Nike claims that the Vaporfly shoe allows runners to improve their times by up to 4% due to improved energy return. One of the key additions to the shoe is the ZoomX foam made from a tough but flexible Pebax thermoplastic polymer. The designers of the shoe have stated this new foam provides an energy return of 85% compared to 60% offered by Nike’s previous models.

Support is provided by a novel carbon fibre plate which spans the length of the shoe. This plate offers exceptional support for the runner while keeping the overall weight to a minimum. The prototype shoe that Kipchoge ran in during his 1H:59M marathon included 3 carbon plates which offered further support towards the front of the shoe – which is the main contact point between the foot and the road during each pace. The shoe also included 2 of the iconic Nike air bubbles popularised by the Air Max line. The upper of the Vaporfly has taken a step away for the iconic Flyknit what has been popular in recent years and now includes Vapourweave, a lightweight water-resistant plastic which further reduces the overall weight of the shoe to around 200g in total.
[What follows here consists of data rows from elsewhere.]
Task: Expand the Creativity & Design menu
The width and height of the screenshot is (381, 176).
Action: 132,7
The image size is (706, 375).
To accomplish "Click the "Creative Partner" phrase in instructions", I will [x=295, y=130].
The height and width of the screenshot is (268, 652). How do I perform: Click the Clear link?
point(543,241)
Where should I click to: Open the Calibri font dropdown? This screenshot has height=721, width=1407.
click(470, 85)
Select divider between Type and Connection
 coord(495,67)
As you might expect, the pattern we saw with the LZR suit repeated. Nike’s new Vaporflys were so prevalent on the podium that it seemed like anyone not sponsored by Nike was running at a disadvantage. Moving quickly, World Athletics introduced new rulings in relation to footwear. The rulings stated that: soles must be no thicker than 40mm, shoes must not contain more than one rigid embedded plate or blade (of any material) and for spiked shoes, an additional plate or other mechanism is permitted, but only for the purpose of attaching the spikes to the sole, and the sole must be no thicker than 30mm.

Following the announcement, Nike pencilled in the release of a new line of shoes, the Nike Air Zoom Alphafly NEXT%, due for release on the 29th of February 2020. A line of 3 further running shoes and a pair of running spikes were also announced – all of which fall within the new regulations with a sole size of 39.5mm. But we can be certain that their designers are now looking for the next competitive edge that will force regulators to respond again.
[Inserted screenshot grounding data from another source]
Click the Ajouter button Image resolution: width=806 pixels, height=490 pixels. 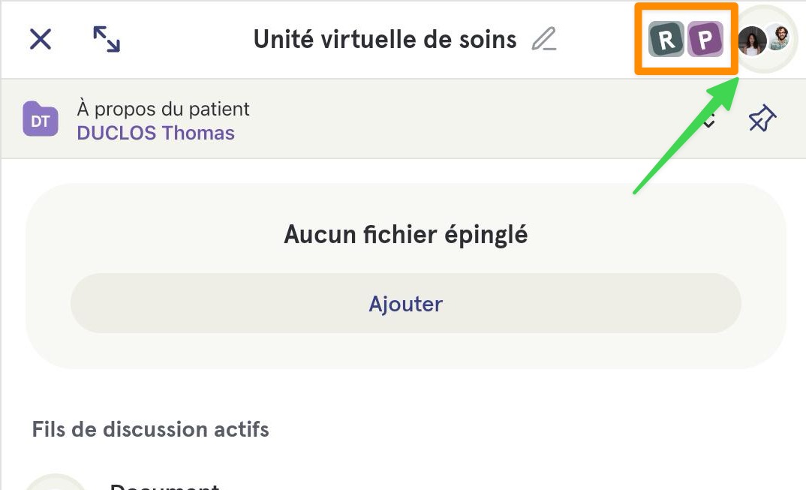[x=405, y=303]
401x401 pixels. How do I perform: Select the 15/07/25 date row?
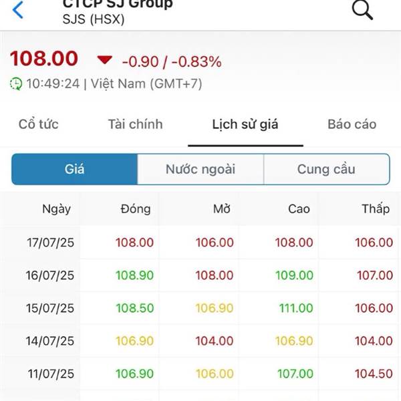[x=201, y=308]
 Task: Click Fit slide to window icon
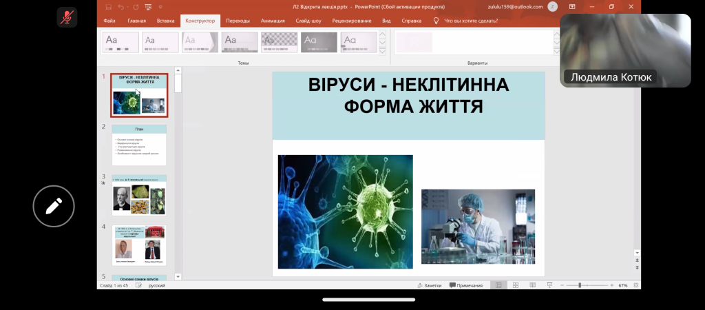click(x=635, y=285)
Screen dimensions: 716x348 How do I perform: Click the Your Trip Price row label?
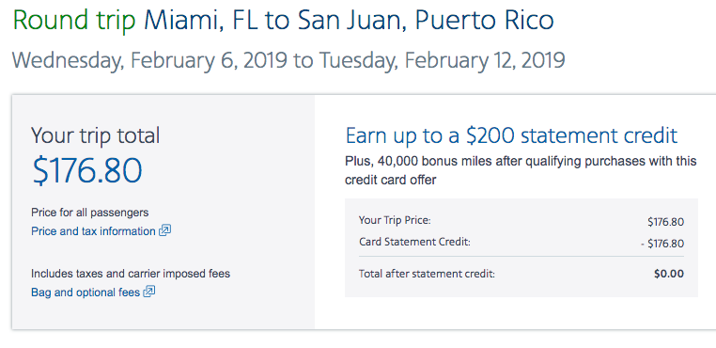tap(395, 220)
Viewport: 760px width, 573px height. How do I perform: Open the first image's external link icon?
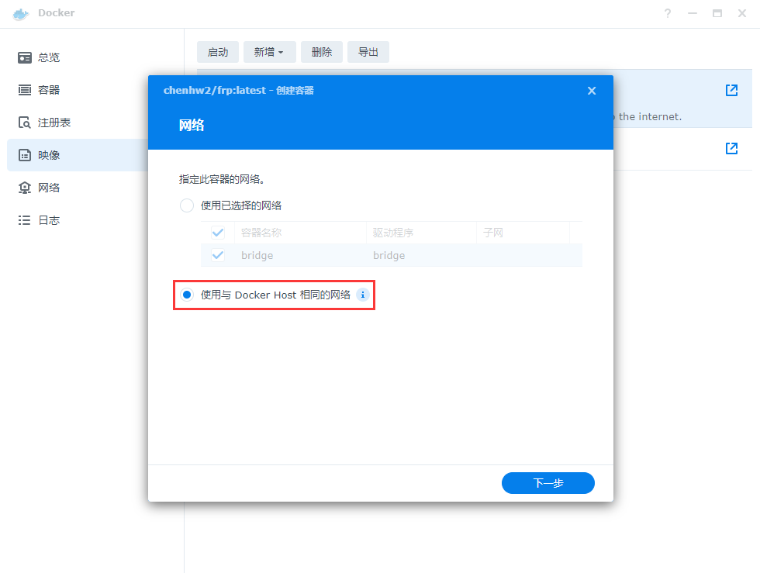click(731, 91)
The introduction of new rulings which limit an athlete’s equipment are often contentious. Straight off the bat, it seems unfair to judge an athlete – whose life is entirely dedicated to squeezing every last millisecond out of their running, swimming, or cycling – for wanting to use the best garments and footwear the world has to offer. And by the same logic, banning new innovations could lead to a stunting of development and innovation within the clothing and footwear industry – effectively punishing companies for looking towards the future.

On the other hand, the sponsor-driven nature of sport means that athletes often cannot pick from the best the open market has to offer, leading to an uneven playing field. Adidas, for instance has its own boost technology popularised by the Ultraboost and their new 4D printed line of shoes, but they are still a step behind Nike when it comes to the professional running world. So is it fair that the athletes they sponsor should suffer?
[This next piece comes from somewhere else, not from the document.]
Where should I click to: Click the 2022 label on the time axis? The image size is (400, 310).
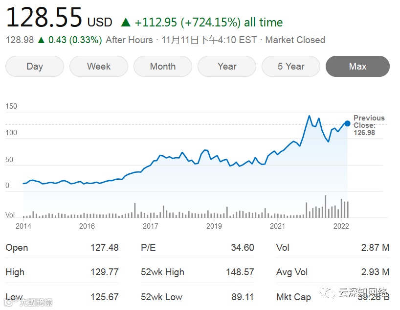click(x=341, y=226)
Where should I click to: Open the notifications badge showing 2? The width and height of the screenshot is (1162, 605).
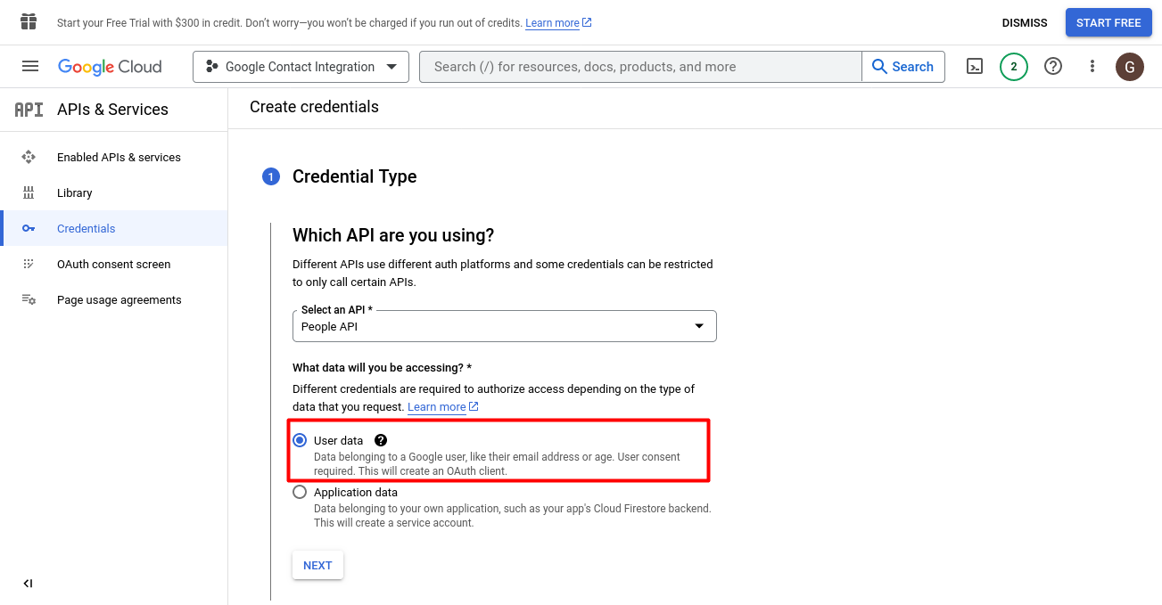(1013, 66)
Either way, the constant pursuit of technical innovation has another hidden downside: disposability. While companies continue to innovate in terms of style and functionality, could more be done to introduce innovations in sustainable production at the same time? Take the Puma evoSPEED Sl FG: an unfortunate example of innovation gone wrong. This pair of soccer boots costs as much as any other but due to their extremely thin and lightweight design – which arguably improves performance – it is recommended that they are worn for no more than 10 games, after which they become unwearable due to damage and general wear. Are they being recycled afterwards?

The evoSPEED Sl FG boots are not the sole culprits, either. Nike’s move away from its more sustainable Flyknit upper to a plastic-based alternative (which does not currently appear to be sourced from recycled ocean plastic or an alternative) is an example of why it is important that companies do not pursue the new frontier of performance to such a degree that they ignore the most pressing issues facing us today.